▶ _Action item_: Reproduce the entries below in full and without error.

▶ _Data in this exercise_:
- - - -
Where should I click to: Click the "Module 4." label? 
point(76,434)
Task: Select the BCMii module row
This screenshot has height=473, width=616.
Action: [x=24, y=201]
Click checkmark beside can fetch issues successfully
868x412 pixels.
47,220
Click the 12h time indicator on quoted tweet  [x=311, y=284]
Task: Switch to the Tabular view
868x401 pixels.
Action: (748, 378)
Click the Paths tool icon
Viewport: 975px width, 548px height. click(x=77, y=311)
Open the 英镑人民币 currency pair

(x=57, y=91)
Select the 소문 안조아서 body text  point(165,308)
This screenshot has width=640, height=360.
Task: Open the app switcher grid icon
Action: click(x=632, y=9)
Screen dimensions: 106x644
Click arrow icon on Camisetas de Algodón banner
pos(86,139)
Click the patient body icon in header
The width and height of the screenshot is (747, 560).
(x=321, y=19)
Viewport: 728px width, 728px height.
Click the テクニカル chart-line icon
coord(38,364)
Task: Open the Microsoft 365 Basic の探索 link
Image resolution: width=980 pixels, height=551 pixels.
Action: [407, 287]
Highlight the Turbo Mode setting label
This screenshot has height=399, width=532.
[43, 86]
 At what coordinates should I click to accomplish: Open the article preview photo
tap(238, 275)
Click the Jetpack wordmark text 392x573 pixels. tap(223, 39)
- - - -
▶ _Solved problem_:
Where should I click to: Click the "Module 4." label? 
point(76,434)
Task: Select the BCMii module row
This screenshot has height=473, width=616.
Action: [x=24, y=201]
Click checkmark beside can fetch issues successfully
868x412 pixels.
47,220
Click the 12h time indicator on quoted tweet  [x=311, y=284]
Task: Switch to the Tabular view
868x401 pixels.
Action: (748, 378)
Click the Paths tool icon
Viewport: 975px width, 548px height. click(x=77, y=311)
Open the 英镑人民币 currency pair

(x=57, y=91)
Select the 소문 안조아서 body text  point(165,308)
This screenshot has width=640, height=360.
Task: Open the app switcher grid icon
Action: click(x=632, y=9)
Screen dimensions: 106x644
Click arrow icon on Camisetas de Algodón banner
pos(86,139)
Click the patient body icon in header
The width and height of the screenshot is (747, 560).
(x=321, y=19)
Viewport: 728px width, 728px height.
Click the テクニカル chart-line icon
coord(38,364)
Task: Open the Microsoft 365 Basic の探索 link
Image resolution: width=980 pixels, height=551 pixels.
Action: [407, 287]
Highlight the Turbo Mode setting label
This screenshot has height=399, width=532.
[43, 86]
 At what coordinates should I click to accomplish: Open the article preview photo
tap(238, 275)
Click the Jetpack wordmark text 392x573 pixels. tap(223, 39)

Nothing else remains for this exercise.